Return the records that follow, matching each one exactly.
EXTRACTED RECORDS Block Start
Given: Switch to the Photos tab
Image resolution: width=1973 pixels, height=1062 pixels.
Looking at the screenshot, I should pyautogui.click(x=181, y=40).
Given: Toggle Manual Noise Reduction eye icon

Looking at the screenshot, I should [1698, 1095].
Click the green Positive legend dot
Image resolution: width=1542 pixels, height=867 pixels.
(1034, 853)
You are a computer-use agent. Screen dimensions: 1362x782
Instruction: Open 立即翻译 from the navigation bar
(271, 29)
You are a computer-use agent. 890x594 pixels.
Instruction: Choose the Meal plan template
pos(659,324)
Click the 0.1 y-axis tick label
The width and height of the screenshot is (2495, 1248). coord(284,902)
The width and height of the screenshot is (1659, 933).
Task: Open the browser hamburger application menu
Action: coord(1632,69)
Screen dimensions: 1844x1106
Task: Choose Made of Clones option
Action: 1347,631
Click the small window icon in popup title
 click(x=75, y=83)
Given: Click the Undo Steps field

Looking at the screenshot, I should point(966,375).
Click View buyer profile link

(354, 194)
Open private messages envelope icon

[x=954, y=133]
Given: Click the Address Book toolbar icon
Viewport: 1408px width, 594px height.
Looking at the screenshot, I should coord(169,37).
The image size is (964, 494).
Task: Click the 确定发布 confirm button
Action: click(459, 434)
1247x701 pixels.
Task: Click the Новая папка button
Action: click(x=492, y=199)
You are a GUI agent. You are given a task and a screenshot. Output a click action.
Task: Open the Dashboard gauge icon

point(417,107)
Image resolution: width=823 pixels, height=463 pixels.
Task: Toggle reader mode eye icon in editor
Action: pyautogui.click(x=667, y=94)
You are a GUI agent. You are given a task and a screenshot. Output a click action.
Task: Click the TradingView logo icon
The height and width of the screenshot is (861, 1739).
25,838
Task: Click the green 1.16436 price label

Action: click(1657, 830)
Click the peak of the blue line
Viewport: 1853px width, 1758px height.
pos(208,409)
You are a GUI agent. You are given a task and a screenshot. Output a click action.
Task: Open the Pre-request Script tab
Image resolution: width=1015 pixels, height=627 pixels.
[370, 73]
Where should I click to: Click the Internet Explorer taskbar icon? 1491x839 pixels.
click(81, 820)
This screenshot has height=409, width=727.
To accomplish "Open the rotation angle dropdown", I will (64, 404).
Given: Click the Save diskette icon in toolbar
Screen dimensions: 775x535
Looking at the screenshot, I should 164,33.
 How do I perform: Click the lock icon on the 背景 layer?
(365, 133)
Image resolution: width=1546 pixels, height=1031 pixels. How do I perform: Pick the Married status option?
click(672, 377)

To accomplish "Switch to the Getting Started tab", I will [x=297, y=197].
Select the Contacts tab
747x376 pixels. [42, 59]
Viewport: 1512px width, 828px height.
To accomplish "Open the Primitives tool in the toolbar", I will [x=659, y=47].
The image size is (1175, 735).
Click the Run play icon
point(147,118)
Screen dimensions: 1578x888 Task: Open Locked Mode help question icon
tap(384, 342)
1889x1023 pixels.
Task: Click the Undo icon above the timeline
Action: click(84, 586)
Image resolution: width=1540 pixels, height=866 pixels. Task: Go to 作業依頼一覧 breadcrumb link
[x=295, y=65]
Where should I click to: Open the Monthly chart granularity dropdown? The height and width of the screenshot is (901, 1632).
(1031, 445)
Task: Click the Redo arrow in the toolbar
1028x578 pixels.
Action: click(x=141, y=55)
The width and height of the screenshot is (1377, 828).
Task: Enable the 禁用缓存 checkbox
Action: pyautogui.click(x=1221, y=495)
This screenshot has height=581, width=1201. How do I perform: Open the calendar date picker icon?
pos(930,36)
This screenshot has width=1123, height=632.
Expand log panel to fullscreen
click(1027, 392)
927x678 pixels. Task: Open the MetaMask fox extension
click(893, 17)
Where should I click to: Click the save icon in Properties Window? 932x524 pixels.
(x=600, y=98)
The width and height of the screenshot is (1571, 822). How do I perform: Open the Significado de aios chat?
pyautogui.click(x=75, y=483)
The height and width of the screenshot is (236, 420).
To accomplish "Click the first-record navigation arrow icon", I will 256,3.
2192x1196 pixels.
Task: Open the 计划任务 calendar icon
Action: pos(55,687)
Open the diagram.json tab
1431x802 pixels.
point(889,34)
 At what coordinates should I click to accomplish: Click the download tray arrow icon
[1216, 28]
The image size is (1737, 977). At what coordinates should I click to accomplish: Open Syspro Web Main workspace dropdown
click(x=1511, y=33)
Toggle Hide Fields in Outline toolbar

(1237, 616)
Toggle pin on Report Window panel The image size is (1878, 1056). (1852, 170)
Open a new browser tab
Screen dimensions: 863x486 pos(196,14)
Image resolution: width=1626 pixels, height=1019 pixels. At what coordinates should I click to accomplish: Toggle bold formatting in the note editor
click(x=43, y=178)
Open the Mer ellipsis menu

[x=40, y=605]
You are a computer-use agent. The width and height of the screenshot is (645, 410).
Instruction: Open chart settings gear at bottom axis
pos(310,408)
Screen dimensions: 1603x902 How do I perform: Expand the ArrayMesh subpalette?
EXTRACTED RECORDS Block End
EXERCISE ANSWER:
Given: Switch to the Photos tab
Image resolution: width=1973 pixels, height=1062 pixels.
Looking at the screenshot, I should pyautogui.click(x=181, y=40).
Given: Toggle Manual Noise Reduction eye icon

Looking at the screenshot, I should [1698, 1095].
Click the green Positive legend dot
Image resolution: width=1542 pixels, height=867 pixels.
(1034, 853)
You are a computer-use agent. Screen dimensions: 1362x782
Instruction: Open 立即翻译 from the navigation bar
(271, 29)
You are a computer-use agent. 890x594 pixels.
Instruction: Choose the Meal plan template
pos(659,324)
Click the 0.1 y-axis tick label
The width and height of the screenshot is (2495, 1248). coord(284,902)
The width and height of the screenshot is (1659, 933).
Task: Open the browser hamburger application menu
Action: coord(1632,69)
Screen dimensions: 1844x1106
Task: Choose Made of Clones option
Action: 1347,631
Click the small window icon in popup title
 click(x=75, y=83)
Given: Click the Undo Steps field

Looking at the screenshot, I should point(966,375).
Click View buyer profile link

(354, 194)
Open private messages envelope icon

[x=954, y=133]
Given: Click the Address Book toolbar icon
Viewport: 1408px width, 594px height.
Looking at the screenshot, I should coord(169,37).
The image size is (964, 494).
Task: Click the 确定发布 confirm button
Action: click(459, 434)
1247x701 pixels.
Task: Click the Новая папка button
Action: click(x=492, y=199)
You are a GUI agent. You are given a task and a screenshot. Output a click action.
Task: Open the Dashboard gauge icon

point(417,107)
Image resolution: width=823 pixels, height=463 pixels.
Task: Toggle reader mode eye icon in editor
Action: pyautogui.click(x=667, y=94)
You are a GUI agent. You are given a task and a screenshot. Output a click action.
Task: Click the TradingView logo icon
The height and width of the screenshot is (861, 1739).
25,838
Task: Click the green 1.16436 price label

Action: click(1657, 830)
Click the peak of the blue line
Viewport: 1853px width, 1758px height.
pos(208,409)
You are a GUI agent. You are given a task and a screenshot. Output a click action.
Task: Open the Pre-request Script tab
Image resolution: width=1015 pixels, height=627 pixels.
[370, 73]
Where should I click to: Click the Internet Explorer taskbar icon? 1491x839 pixels.
click(81, 820)
This screenshot has height=409, width=727.
To accomplish "Open the rotation angle dropdown", I will (64, 404).
Given: Click the Save diskette icon in toolbar
Screen dimensions: 775x535
Looking at the screenshot, I should 164,33.
 How do I perform: Click the lock icon on the 背景 layer?
(365, 133)
Image resolution: width=1546 pixels, height=1031 pixels. How do I perform: Pick the Married status option?
click(672, 377)

To accomplish "Switch to the Getting Started tab", I will [x=297, y=197].
Select the Contacts tab
747x376 pixels. [42, 59]
Viewport: 1512px width, 828px height.
To accomplish "Open the Primitives tool in the toolbar", I will [x=659, y=47].
The image size is (1175, 735).
Click the Run play icon
point(147,118)
Screen dimensions: 1578x888 Task: Open Locked Mode help question icon
tap(384, 342)
1889x1023 pixels.
Task: Click the Undo icon above the timeline
Action: click(84, 586)
Image resolution: width=1540 pixels, height=866 pixels. Task: Go to 作業依頼一覧 breadcrumb link
[x=295, y=65]
Where should I click to: Open the Monthly chart granularity dropdown? The height and width of the screenshot is (901, 1632).
(1031, 445)
Task: Click the Redo arrow in the toolbar
1028x578 pixels.
Action: click(x=141, y=55)
The width and height of the screenshot is (1377, 828).
Task: Enable the 禁用缓存 checkbox
Action: pyautogui.click(x=1221, y=495)
This screenshot has height=581, width=1201. How do I perform: Open the calendar date picker icon?
pos(930,36)
This screenshot has width=1123, height=632.
Expand log panel to fullscreen
click(1027, 392)
927x678 pixels. Task: Open the MetaMask fox extension
click(893, 17)
Where should I click to: Click the save icon in Properties Window? 932x524 pixels.
(x=600, y=98)
The width and height of the screenshot is (1571, 822). How do I perform: Open the Significado de aios chat?
pyautogui.click(x=75, y=483)
The height and width of the screenshot is (236, 420).
To accomplish "Click the first-record navigation arrow icon", I will 256,3.
2192x1196 pixels.
Task: Open the 计划任务 calendar icon
Action: pos(55,687)
Open the diagram.json tab
1431x802 pixels.
point(889,34)
 At what coordinates should I click to accomplish: Click the download tray arrow icon
[1216, 28]
The image size is (1737, 977). At what coordinates should I click to accomplish: Open Syspro Web Main workspace dropdown
click(x=1511, y=33)
Toggle Hide Fields in Outline toolbar

(1237, 616)
Toggle pin on Report Window panel The image size is (1878, 1056). (1852, 170)
Open a new browser tab
Screen dimensions: 863x486 pos(196,14)
Image resolution: width=1626 pixels, height=1019 pixels. At what coordinates should I click to accomplish: Toggle bold formatting in the note editor
click(x=43, y=178)
Open the Mer ellipsis menu

[x=40, y=605]
You are a computer-use agent. The width and height of the screenshot is (645, 410).
Instruction: Open chart settings gear at bottom axis
pos(310,408)
Screen dimensions: 1603x902 How do I perform: Expand the ArrayMesh subpalette?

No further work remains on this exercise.